Forro, T., Logothetis, N., & Evrard, H. (2011). Distribution of a large spindle-shaped neuron in the anterior agranular insula in the macaque monkey. Poster presented at 41st Annual Meeting of the Society for Neuroscience (Neuroscience 2011), Washington, DC, USA.


Zitierlink: https://hdl.handle.net/11858/00-001M-0000-0013-B92E-5
Zusammenfassung
We report the presence of a large spindle-shaped neuron in layer 5b in the anterior agranular insula in the rhesus and cynomolgus macaque monkeys. This neuron shares numerous characteristics with the von Economo neuron (VEN), a large spindle-shaped neuron that is present in layer 5b in the anterior insula in humans and great apes and that appears to have a crucial role in self-awareness and social cognition in humans. Thus, like the VEN, the large spindle-shaped neuron in the macaque has an elongate perikaryon that is symmetrical about its height and width; has a unique basal dendrite that is proximally as thick as its apical dendrite; is larger or as large as the local pyramidal neurons and much larger than the fusiform neuron in layer 6; and expresses the neurofilament protein SMI-32 and the serotonin receptor 2b.
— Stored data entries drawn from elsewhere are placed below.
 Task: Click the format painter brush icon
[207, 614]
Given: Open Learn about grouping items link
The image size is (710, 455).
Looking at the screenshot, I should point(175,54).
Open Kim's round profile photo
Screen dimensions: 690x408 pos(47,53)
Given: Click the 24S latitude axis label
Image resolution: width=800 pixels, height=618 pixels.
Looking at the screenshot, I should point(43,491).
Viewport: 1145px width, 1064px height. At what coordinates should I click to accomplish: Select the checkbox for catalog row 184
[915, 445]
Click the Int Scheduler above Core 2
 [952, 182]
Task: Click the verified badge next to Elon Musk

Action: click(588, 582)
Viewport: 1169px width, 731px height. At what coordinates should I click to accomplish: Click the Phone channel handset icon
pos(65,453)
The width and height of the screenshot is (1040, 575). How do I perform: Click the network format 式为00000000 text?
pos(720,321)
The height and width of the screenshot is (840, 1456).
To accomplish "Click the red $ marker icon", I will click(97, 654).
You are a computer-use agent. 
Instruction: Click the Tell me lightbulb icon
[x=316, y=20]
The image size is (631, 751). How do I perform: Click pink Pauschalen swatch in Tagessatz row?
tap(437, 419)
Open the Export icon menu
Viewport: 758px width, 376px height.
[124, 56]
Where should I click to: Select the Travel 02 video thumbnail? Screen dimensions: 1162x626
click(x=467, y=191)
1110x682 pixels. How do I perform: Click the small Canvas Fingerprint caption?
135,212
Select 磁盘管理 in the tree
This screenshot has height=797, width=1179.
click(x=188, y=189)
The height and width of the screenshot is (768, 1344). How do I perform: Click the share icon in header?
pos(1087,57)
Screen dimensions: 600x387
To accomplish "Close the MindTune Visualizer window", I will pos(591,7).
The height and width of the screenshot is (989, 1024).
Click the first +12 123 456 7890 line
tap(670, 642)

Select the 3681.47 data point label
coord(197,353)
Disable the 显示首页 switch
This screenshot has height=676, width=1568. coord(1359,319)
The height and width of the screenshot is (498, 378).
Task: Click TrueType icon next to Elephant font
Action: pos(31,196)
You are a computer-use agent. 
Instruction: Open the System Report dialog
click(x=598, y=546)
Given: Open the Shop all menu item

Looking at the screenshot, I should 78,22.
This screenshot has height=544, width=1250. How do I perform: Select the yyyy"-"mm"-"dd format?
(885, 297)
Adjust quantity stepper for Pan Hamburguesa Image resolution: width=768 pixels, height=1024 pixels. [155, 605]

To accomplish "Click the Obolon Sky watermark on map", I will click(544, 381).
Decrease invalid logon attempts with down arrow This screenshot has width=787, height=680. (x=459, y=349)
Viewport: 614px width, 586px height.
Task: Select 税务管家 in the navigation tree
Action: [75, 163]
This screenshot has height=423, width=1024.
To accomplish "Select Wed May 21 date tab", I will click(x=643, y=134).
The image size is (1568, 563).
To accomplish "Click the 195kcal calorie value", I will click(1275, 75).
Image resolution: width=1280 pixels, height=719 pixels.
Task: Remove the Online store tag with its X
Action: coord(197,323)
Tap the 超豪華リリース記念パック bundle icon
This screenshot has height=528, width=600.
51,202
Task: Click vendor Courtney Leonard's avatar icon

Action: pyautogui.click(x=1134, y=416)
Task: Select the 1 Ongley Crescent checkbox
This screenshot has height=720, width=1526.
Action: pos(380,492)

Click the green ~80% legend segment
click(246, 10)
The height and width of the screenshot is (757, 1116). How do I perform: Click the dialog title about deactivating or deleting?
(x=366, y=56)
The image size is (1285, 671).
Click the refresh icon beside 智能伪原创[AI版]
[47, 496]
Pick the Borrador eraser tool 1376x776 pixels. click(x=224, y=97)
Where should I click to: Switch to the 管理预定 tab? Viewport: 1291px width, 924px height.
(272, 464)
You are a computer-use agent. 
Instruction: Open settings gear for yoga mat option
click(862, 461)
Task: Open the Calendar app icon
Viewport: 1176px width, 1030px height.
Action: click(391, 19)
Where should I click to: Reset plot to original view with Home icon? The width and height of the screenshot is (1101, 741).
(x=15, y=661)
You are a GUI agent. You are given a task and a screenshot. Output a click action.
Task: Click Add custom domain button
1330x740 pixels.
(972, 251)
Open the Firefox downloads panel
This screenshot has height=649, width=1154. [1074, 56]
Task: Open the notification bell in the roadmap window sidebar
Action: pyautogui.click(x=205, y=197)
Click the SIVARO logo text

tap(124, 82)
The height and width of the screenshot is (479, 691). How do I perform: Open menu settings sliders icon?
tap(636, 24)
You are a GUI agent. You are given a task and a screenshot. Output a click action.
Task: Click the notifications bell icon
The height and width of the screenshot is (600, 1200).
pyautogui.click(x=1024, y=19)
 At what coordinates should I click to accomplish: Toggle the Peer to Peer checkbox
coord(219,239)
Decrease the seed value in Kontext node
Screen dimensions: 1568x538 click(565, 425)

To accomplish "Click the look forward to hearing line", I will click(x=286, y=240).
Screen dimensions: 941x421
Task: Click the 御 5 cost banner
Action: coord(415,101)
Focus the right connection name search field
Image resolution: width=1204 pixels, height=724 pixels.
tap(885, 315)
Golgi material reveals that its dendrites have all the characteristics of a projecting neuron; and it is retrogradely labeled with neuronal tracer injected at a distant site. It is consistently mingled with fork neurons. Finally, the portion of the insula that contains this spindle-shaped neuron in the macaque is located, like in humans and great apes, in a portion of the agranular insula that is anterior to the limen and medial to the superior sulcus of the insula. We conclude that the large spindle-shaped neuron in the macaque insula is anatomically homologous with the hominoid VEN, and that the anterior agranular insula in the macaque is at least in part anatomically homologous with the human anterior insula (or frontoinsula). Further evidence from this laboratory indicates that the VEN is also present in a similar portion of the anterior agranular insula in other species of monkeys and in lesser apes (Evrard et al., this meeting). The VEN is smaller and much less frequent in the macaque than in human; it is therefore unlikely that its role in the macaque is as evolved as it appears to be in human. Nevertheless, the present demonstration offers a unique opportunity to examine in the laboratory the hodology and primal function of a brain region that appears to be central to human self-awareness and in which malformation, lesion or degeneration have a dramatic impact on human bodily and emotional feelings as well as social interaction.